Werner Herzog Introduces His Film "Family Romance, LLC"

"There was something big that I immediately sensed: where everything was fake... yet the authenticity of emotions is always there."
Notebook

Werner Herzog's Family Romance, LLC is having a free virtual preview on MUBI in many countries on July 3, 2020. Following this preview, it will be showing exclusively on MUBI in the many countries in the series Luminaries.

Family Romance LLC

My name is Werner Herzog. You are just about to watch my new film Family Romance, LLC. I put “LLC” in the title because romance has become a business in Japan. The young entrepreneur in Tokyo, Yuichi Ishii, founded an agency that sends out rented missing friends who are family members for a big wedding, or in my case, he rents out an impostor who poses for a young girl as her father that she never met.

I think it was important. There was something big that I immediately sensed: where everything was fake, everything was done by impostors, everything was alive, everything was a performance, and yet the authenticity of emotions is always there. You can feel it right away. It is so intense that professional reviewers believed that the film must be a documentary, but of course it was all staged and written, rehearsed, and stylized.

I came across the subject through a young man, Roc Morin, a filmmaker. He was one of the students of my Rogue Film School, and he struck me as a fine filmmaker but also a very fine conceptual writer and thinker. He contacted me one day and said, “I came across something incredible: Family Romance.” I found it so big that I said to him, “You have to make a film.” He didn’t feel ready to make a feature film yet. (By the way, now he is doing his first feature film, which is very interesting.

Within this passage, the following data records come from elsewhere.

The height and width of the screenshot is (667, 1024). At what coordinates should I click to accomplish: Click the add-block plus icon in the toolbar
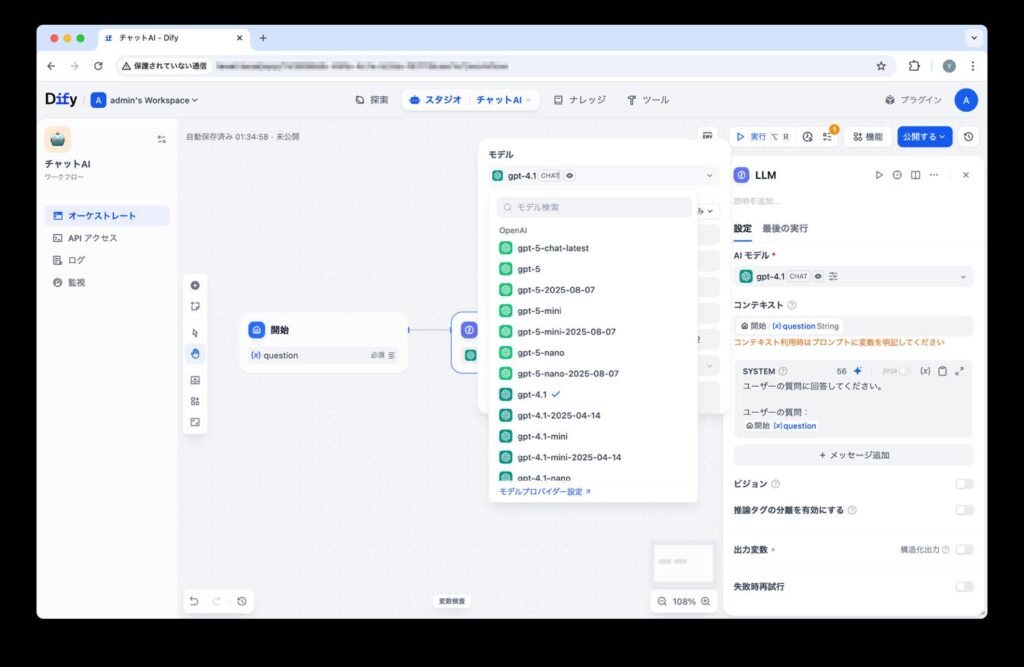pos(195,285)
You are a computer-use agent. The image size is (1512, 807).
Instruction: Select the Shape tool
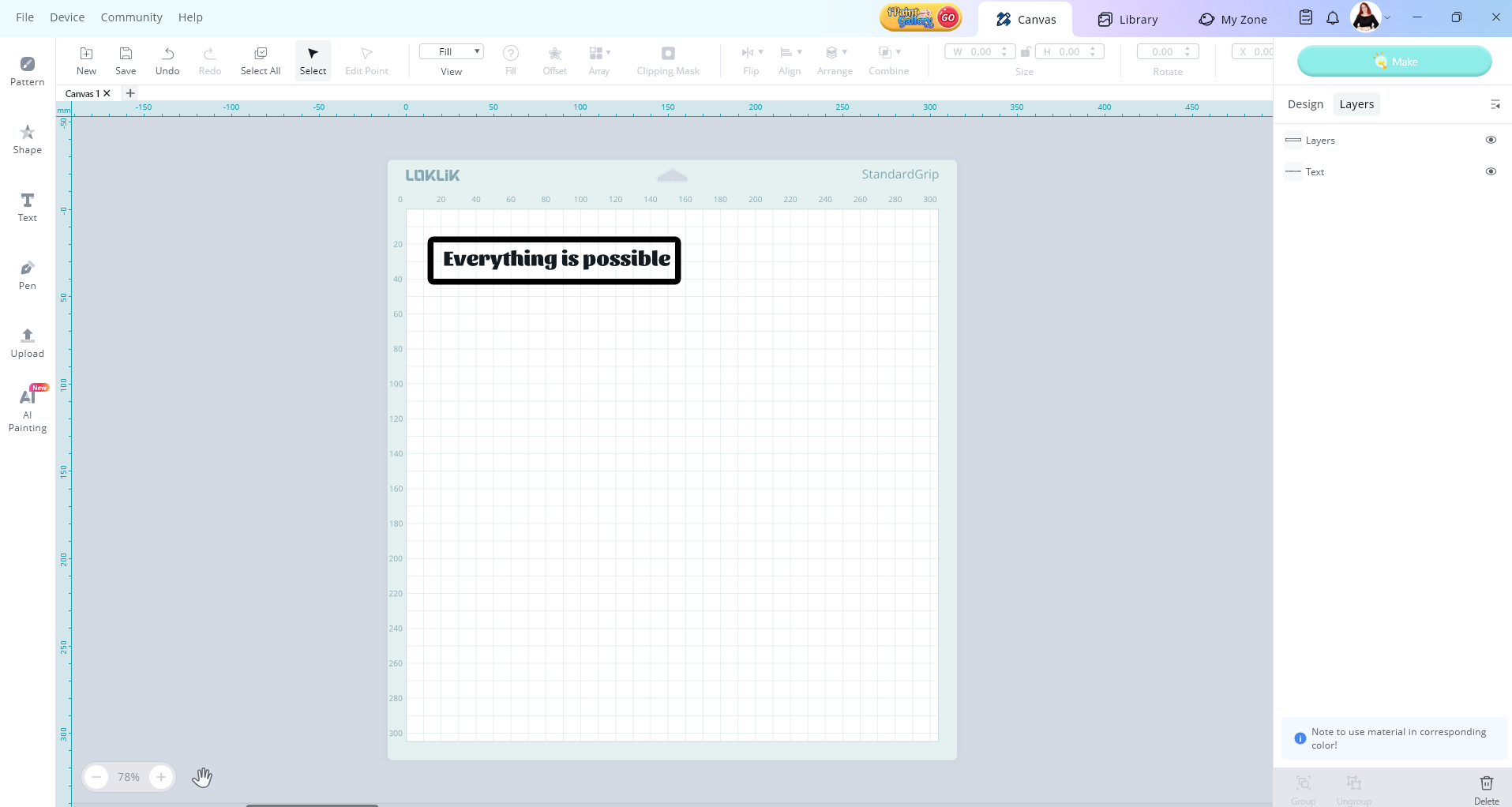[x=27, y=138]
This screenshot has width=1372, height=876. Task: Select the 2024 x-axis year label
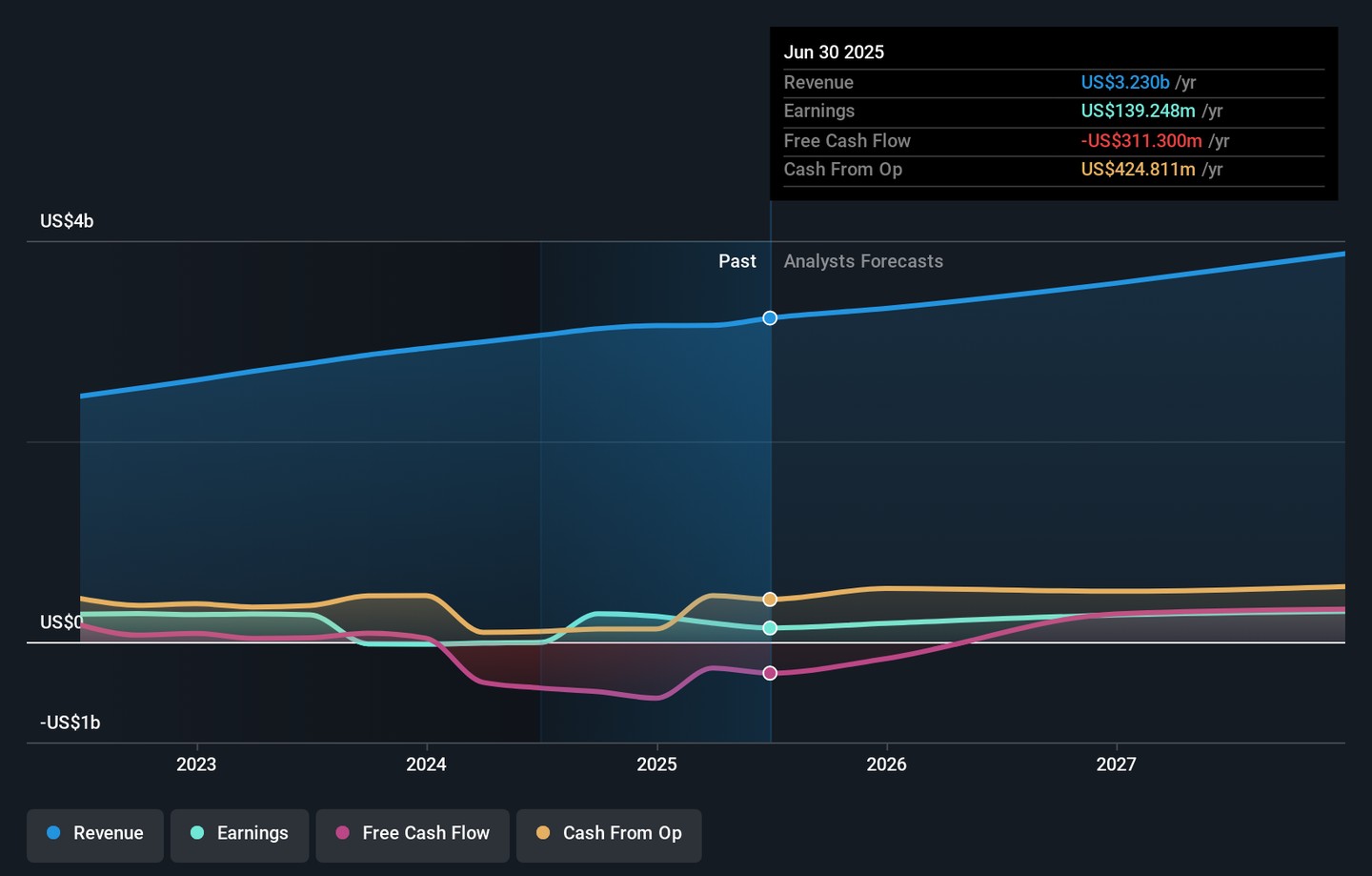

He is in the middle of the work.) Since he was hesitant, I somehow proposed, out of the blue, “Shouldn’t I do the film then?” and so we did it together now. He contributed a lot of content, a lot of dialogue. He speaks Japanese—not perfectly, but he speaks good Japanese. It was a wonderful collaboration, and a wonderful collaboration with the actors in the situation we created.

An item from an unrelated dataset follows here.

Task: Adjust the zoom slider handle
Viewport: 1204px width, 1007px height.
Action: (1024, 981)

Normally it was not scripted like a perfect—let’s say—Hollywood screenplay where every sentence was written out. Only a few key sentences had to be there. All the rest of the dialogue the actors had to make up according to the situation. I would invent a situation and explain it very precisely to them through a very fine interpreter. When we were shooting, I did not want to listen in through a live translation of the dialogue because I was my own cinematographer. I have been cinematographer in some of my films before, and I said, “I should do the film as my own cinematographer.” Since I was so close to the actors, as the nearest one I could always sense that this was authentic or this was wonderful, and I would pick that take. You will see in the film some of the takes were never repeated. You can sense it, you can feel it—it’s just in one take. Not like in Hollywood with 100 different cuts and angles and a reverse shot and a shot from underneath and a shot from a helicopter and things like that. It is senseless. It is a very essential film.

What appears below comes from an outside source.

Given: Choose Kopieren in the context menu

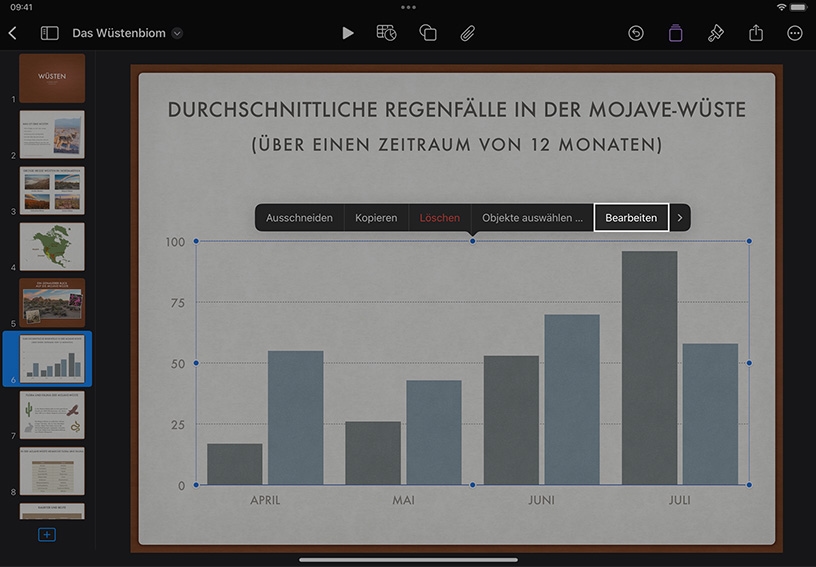Looking at the screenshot, I should (x=376, y=217).
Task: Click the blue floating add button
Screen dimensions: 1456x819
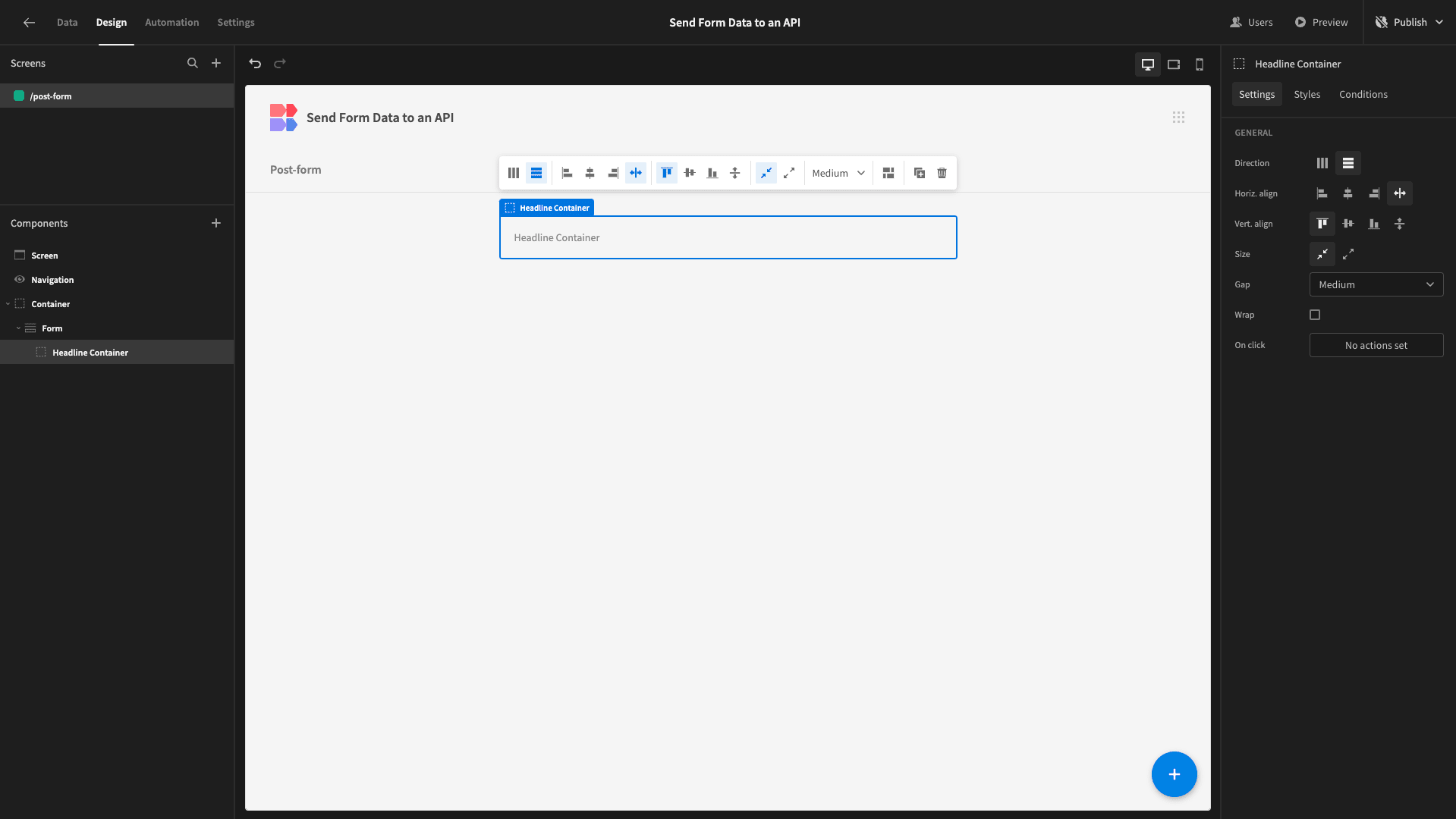Action: pos(1174,774)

In a way, I wanted to return to my early filmmaking, when I was a young man. I was very young when I did Aguirre, the Wrath of God, which was an adventure. Hardly any money. The screenplay was there, but as a filmmaker and as actors living on rafts and floating on rafts down an Amazon tributary, we could never tell what was coming after the next bend of the river: was there a village? Was there a waterfall? So I adapted the screenplay according to the situation, and in a way that was what happened in Family Romance, LLC.

This article is a transcript of a video introduction made by Werner Herzog for the MUBI premiere of Family Romance, LLC.